Paris, le lundi 26 décembre 2022 – Dénonçant une situation de saturation des urgences et une suractivité des centres 15, le syndicat Samu-Urgences de France demande au gouvernement de lancer un plan blanc national.
Services d’urgences saturés, manque de lits d’hôpitaux, pénurie de soignants, médecins débordés et surmenés : des termes qui reviennent malheureusement très souvent pour décrire la situation dans les hôpitaux français. En cette période de fêtes où une partie du personnel soignant est en vacances, la situation est particulièrement difficile, d’autant plus que notre pays est actuellement touché par une triple épidémie d’infections hivernales (Covid-19, grippe, bronchiolite) qui crée un afflux important de patients.
C’est ainsi un tableau particulièrement noir de la situation hospitalière qu’a dressé vendredi dernier, veille du week-end de Noël, le Dr Marc Noizet, président du syndicat Samu-Urgences de France, interrogé sur les antennes de France info. « Les centres 15 sont sursollicités comme ils ne l’ont jamais été » explique le chef du service des urgences de l’hôpital de Mulhouse et du SAMU du Haut-Rhin. « Nous avons constaté il y a deux semaines plus 20 % d’activité par rapport à décembre 2021 et la semaine dernière plus 55 % d’activité », alors même que l’activité avait déjà été très importante il y a un an en raison du début de la vague Omicron.

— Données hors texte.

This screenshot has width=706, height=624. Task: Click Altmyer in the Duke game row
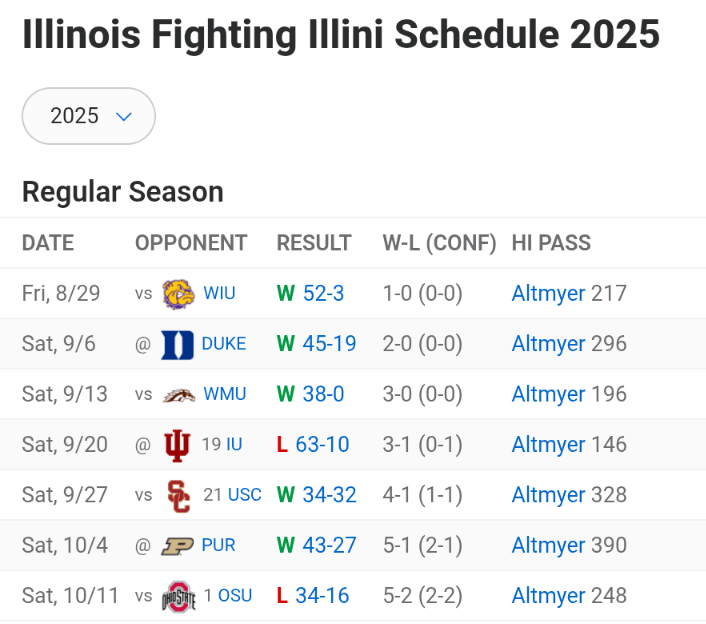click(548, 344)
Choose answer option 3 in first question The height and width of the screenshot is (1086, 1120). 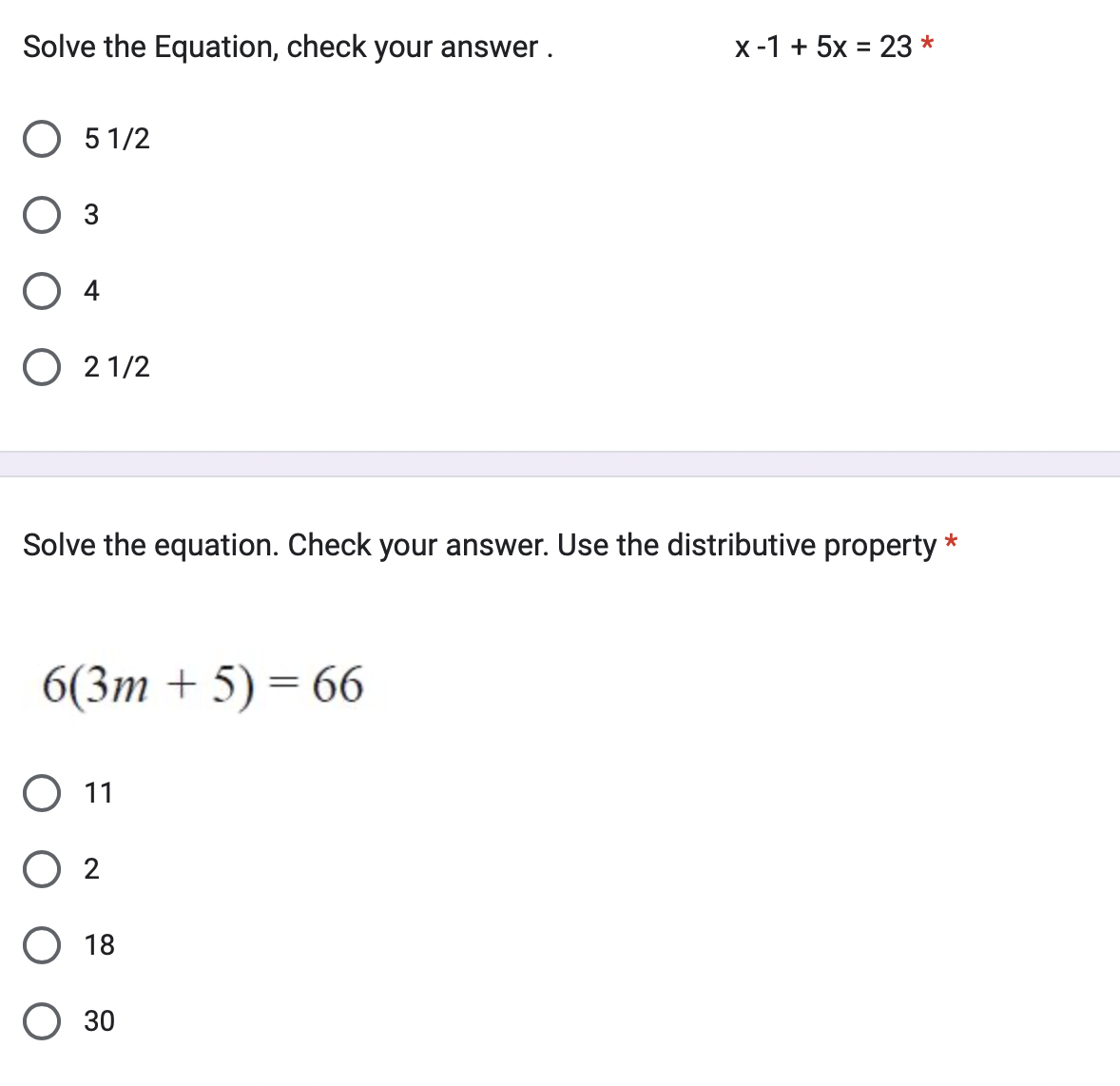pyautogui.click(x=42, y=214)
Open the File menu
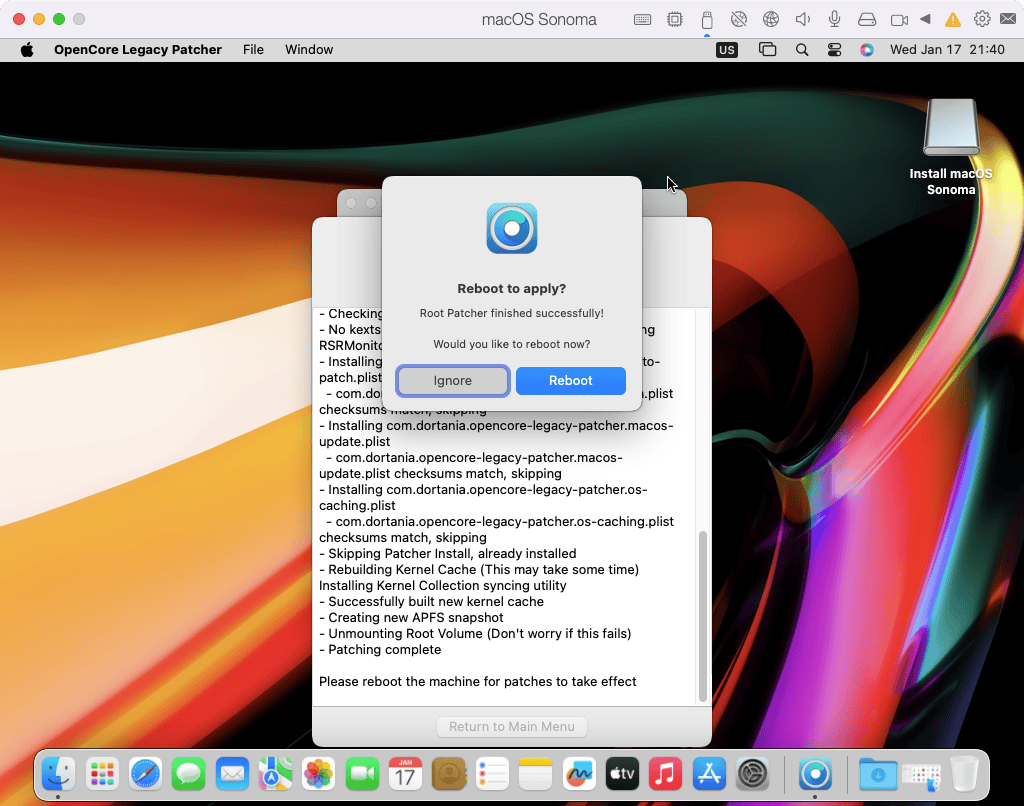Viewport: 1024px width, 806px height. (x=253, y=49)
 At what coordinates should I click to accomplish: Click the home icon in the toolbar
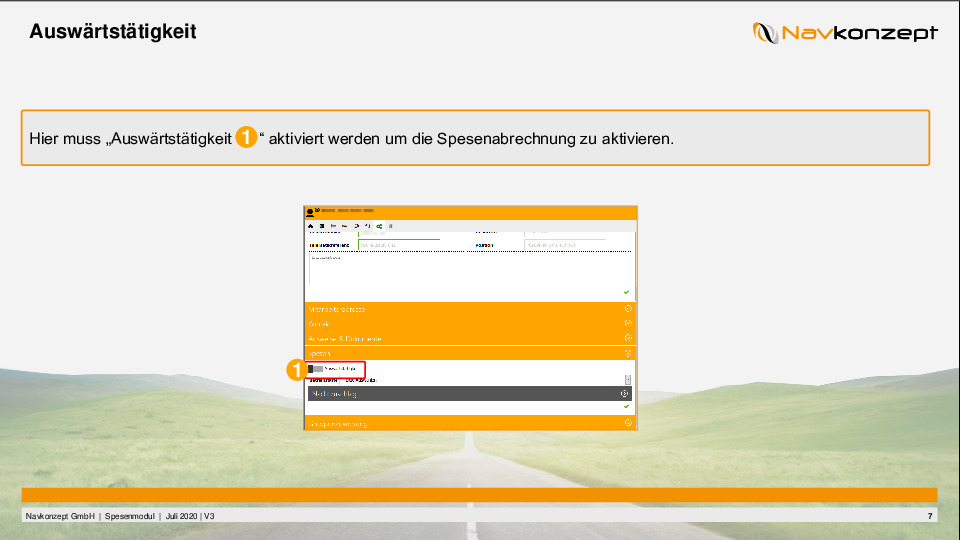coord(310,227)
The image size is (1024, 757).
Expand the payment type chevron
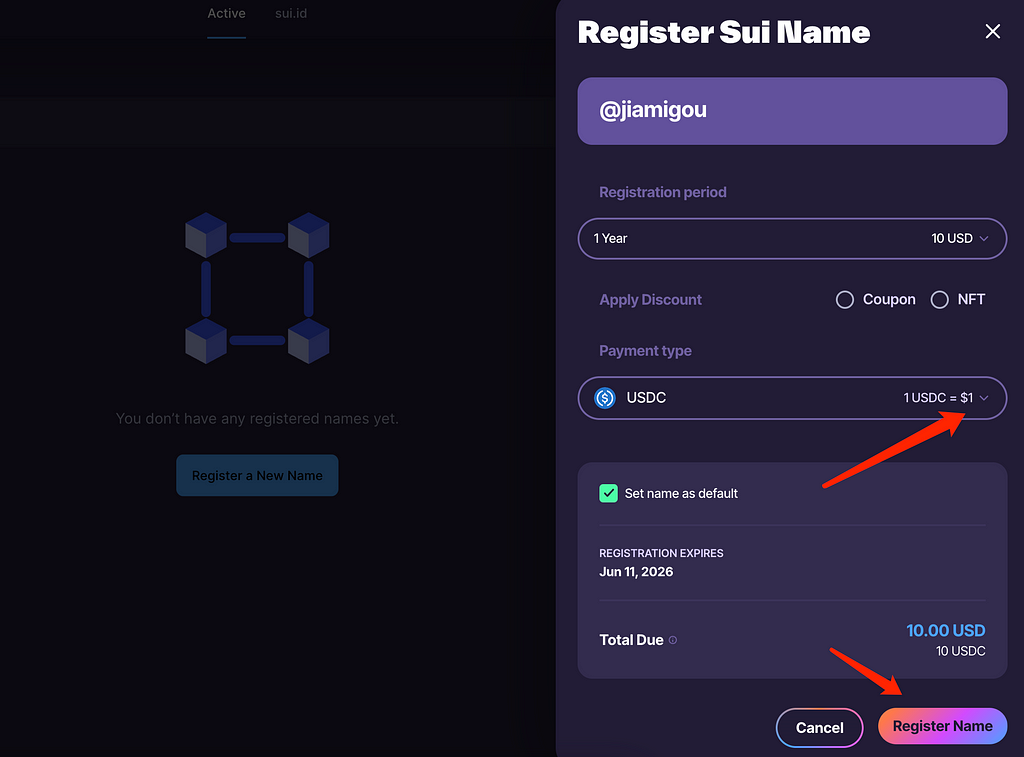pos(984,398)
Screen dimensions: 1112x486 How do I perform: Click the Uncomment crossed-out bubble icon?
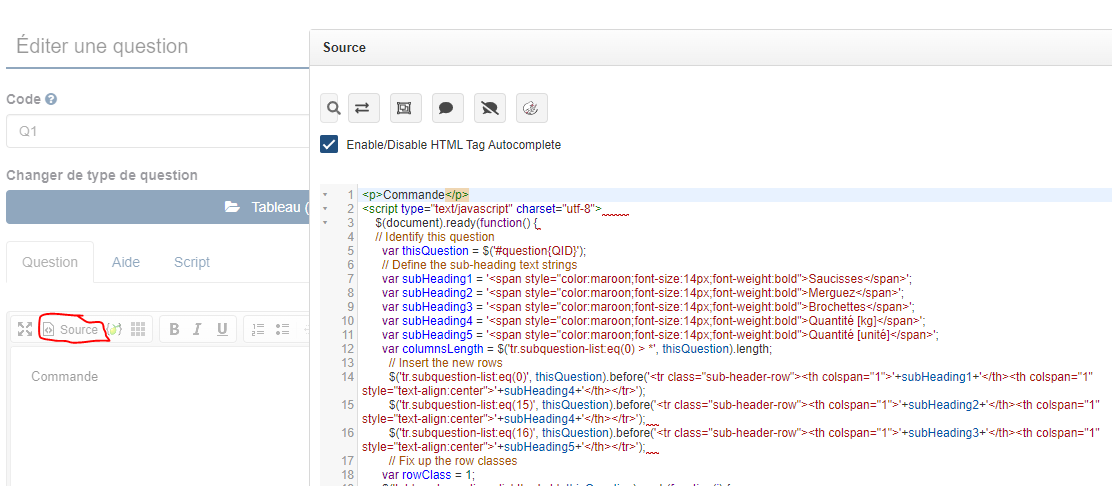coord(489,108)
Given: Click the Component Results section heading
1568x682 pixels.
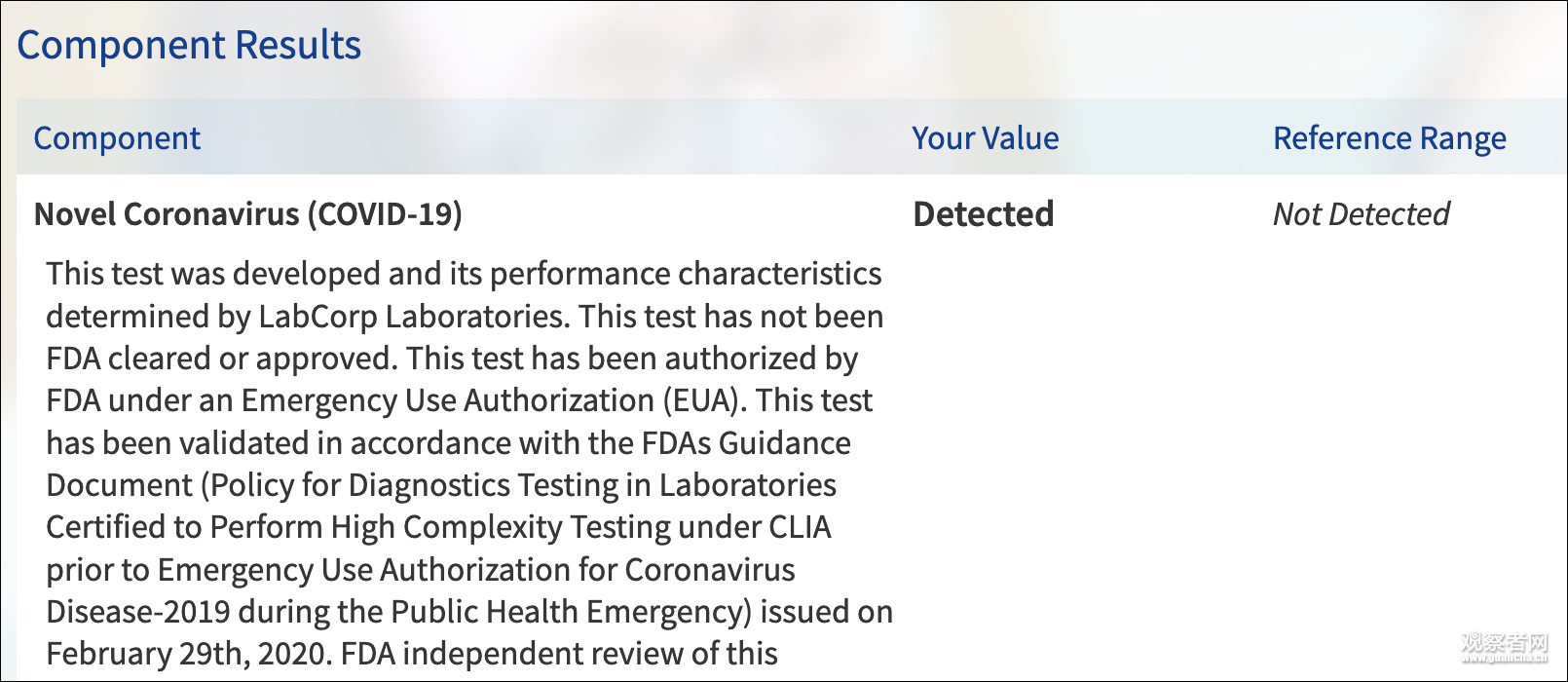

Les hôpitaux multiplient les plans blancs
« Les hôpitaux sont saturés comme tous les ans en fin d’année, mais la différence cette année c’est que nous avons fermé 15 à 20 % de nos lits à cause de problématiques de démographie médicale dans le monde hospitalier » poursuit l’urgentiste. Dénonçant une crise systémique qui touche l’ensemble de l’hôpital, il explique que « les services d’urgences n’arrivent plus à se vider, parce qu’il n’y a plus de places d’hospitalisation ». Le Dr Noizet évoque notamment le problème des patients qui attendent d’être pris en charge sur des brancards dans des couloirs, « pendant un, deux ou trois jours ». « Depuis décembre, nous mesurons les morts inattendues dans les services d’urgence et on estime que 17 patients n’auraient pas dû mourir ».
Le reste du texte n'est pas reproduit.